> **YOUR OBJECTIVE**: The answer must be an exact copy of every entry.

------ RECORDS SUPPLIED

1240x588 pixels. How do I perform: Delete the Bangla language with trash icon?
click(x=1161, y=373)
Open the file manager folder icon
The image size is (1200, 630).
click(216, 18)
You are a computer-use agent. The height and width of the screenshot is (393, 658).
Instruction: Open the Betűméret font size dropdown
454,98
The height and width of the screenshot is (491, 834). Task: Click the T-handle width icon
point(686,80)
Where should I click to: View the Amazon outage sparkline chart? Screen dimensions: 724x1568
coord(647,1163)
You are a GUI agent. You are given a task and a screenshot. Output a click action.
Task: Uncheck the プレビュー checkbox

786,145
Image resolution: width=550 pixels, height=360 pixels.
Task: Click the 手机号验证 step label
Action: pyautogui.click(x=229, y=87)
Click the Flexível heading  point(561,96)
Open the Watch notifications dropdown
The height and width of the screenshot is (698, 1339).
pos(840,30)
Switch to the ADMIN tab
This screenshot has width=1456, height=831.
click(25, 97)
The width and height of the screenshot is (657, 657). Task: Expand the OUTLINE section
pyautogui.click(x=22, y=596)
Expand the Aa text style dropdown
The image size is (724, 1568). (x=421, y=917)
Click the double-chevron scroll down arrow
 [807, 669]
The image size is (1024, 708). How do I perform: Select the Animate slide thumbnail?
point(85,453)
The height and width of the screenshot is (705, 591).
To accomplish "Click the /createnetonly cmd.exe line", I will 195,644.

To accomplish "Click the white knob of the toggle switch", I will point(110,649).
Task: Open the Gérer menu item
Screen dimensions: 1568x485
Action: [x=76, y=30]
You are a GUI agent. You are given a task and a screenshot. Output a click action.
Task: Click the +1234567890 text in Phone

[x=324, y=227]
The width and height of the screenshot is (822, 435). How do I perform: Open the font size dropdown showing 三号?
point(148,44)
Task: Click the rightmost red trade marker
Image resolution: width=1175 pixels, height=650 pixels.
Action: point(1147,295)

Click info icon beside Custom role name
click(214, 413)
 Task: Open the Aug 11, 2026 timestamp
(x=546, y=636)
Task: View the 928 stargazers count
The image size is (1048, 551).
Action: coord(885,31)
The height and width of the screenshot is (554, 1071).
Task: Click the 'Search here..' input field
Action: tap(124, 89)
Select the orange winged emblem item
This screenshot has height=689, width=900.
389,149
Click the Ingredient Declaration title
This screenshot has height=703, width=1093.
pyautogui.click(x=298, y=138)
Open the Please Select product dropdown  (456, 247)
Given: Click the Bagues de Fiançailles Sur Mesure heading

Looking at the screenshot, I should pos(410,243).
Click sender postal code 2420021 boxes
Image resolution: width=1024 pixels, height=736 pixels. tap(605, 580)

------------

> **ANSWER TO THE EXERCISE**:
1240x588 pixels. How do I perform: Delete the Bangla language with trash icon?
click(x=1161, y=373)
Open the file manager folder icon
The image size is (1200, 630).
click(216, 18)
You are a computer-use agent. The height and width of the screenshot is (393, 658).
Instruction: Open the Betűméret font size dropdown
454,98
The height and width of the screenshot is (491, 834). Task: Click the T-handle width icon
point(686,80)
Where should I click to: View the Amazon outage sparkline chart? Screen dimensions: 724x1568
coord(647,1163)
You are a GUI agent. You are given a task and a screenshot. Output a click action.
Task: Uncheck the プレビュー checkbox

786,145
Image resolution: width=550 pixels, height=360 pixels.
Task: Click the 手机号验证 step label
Action: pyautogui.click(x=229, y=87)
Click the Flexível heading  point(561,96)
Open the Watch notifications dropdown
The height and width of the screenshot is (698, 1339).
pos(840,30)
Switch to the ADMIN tab
This screenshot has width=1456, height=831.
click(25, 97)
The width and height of the screenshot is (657, 657). Task: Expand the OUTLINE section
pyautogui.click(x=22, y=596)
Expand the Aa text style dropdown
The image size is (724, 1568). (x=421, y=917)
Click the double-chevron scroll down arrow
 [807, 669]
The image size is (1024, 708). How do I perform: Select the Animate slide thumbnail?
point(85,453)
The height and width of the screenshot is (705, 591).
To accomplish "Click the /createnetonly cmd.exe line", I will 195,644.

To accomplish "Click the white knob of the toggle switch", I will point(110,649).
Task: Open the Gérer menu item
Screen dimensions: 1568x485
Action: [x=76, y=30]
You are a GUI agent. You are given a task and a screenshot. Output a click action.
Task: Click the +1234567890 text in Phone

[x=324, y=227]
The width and height of the screenshot is (822, 435). How do I perform: Open the font size dropdown showing 三号?
point(148,44)
Task: Click the rightmost red trade marker
Image resolution: width=1175 pixels, height=650 pixels.
Action: point(1147,295)

Click info icon beside Custom role name
click(214, 413)
 Task: Open the Aug 11, 2026 timestamp
(x=546, y=636)
Task: View the 928 stargazers count
The image size is (1048, 551).
Action: coord(885,31)
The height and width of the screenshot is (554, 1071).
Task: Click the 'Search here..' input field
Action: tap(124, 89)
Select the orange winged emblem item
This screenshot has height=689, width=900.
389,149
Click the Ingredient Declaration title
This screenshot has height=703, width=1093.
pyautogui.click(x=298, y=138)
Open the Please Select product dropdown  (456, 247)
Given: Click the Bagues de Fiançailles Sur Mesure heading

Looking at the screenshot, I should pos(410,243).
Click sender postal code 2420021 boxes
Image resolution: width=1024 pixels, height=736 pixels. tap(605, 580)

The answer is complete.